YOUR GOAL: Once the line with "Open the sticker picker in toolbar" is found in the entries below, print it and each following line exactly, stopping after the line with "Click the 3.60 GHz turbo frequency value"; print nothing else.

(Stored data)
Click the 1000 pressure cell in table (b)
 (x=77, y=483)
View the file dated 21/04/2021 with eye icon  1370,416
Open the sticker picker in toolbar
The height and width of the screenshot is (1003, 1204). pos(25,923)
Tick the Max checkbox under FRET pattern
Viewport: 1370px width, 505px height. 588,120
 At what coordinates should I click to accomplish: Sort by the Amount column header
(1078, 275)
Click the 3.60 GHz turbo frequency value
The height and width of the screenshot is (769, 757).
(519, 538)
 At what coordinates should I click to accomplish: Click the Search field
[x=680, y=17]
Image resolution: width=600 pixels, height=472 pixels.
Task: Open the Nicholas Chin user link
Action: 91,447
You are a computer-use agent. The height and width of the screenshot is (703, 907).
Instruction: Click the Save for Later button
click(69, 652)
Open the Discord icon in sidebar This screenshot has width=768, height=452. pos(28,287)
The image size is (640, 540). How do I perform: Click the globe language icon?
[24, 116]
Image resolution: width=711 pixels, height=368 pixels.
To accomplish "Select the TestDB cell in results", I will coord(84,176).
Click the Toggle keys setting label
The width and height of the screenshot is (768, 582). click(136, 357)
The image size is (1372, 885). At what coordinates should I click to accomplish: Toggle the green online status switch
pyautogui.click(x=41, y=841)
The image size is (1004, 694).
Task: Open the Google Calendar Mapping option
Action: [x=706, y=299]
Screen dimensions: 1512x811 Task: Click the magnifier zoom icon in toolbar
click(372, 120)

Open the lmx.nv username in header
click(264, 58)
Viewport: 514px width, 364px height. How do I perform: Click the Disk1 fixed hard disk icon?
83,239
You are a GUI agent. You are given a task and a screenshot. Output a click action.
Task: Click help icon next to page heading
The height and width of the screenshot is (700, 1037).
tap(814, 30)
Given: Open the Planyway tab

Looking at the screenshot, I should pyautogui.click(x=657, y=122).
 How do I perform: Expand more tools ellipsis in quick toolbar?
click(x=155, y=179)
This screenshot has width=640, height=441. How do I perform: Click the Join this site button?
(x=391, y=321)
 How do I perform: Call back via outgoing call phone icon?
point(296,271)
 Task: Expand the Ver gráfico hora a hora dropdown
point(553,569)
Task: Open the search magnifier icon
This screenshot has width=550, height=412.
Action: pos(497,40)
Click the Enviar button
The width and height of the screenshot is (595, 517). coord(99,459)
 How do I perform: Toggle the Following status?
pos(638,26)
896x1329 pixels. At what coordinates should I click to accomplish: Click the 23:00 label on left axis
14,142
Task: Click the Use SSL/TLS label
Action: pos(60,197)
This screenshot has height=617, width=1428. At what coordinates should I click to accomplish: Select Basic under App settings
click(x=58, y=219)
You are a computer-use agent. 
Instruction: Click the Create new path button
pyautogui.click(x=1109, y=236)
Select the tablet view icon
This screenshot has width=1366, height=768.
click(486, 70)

EXERCISE RESPONSE:
Open the sticker picker in toolbar
The height and width of the screenshot is (1003, 1204). pos(25,923)
Tick the Max checkbox under FRET pattern
Viewport: 1370px width, 505px height. 588,120
 At what coordinates should I click to accomplish: Sort by the Amount column header
(1078, 275)
Click the 3.60 GHz turbo frequency value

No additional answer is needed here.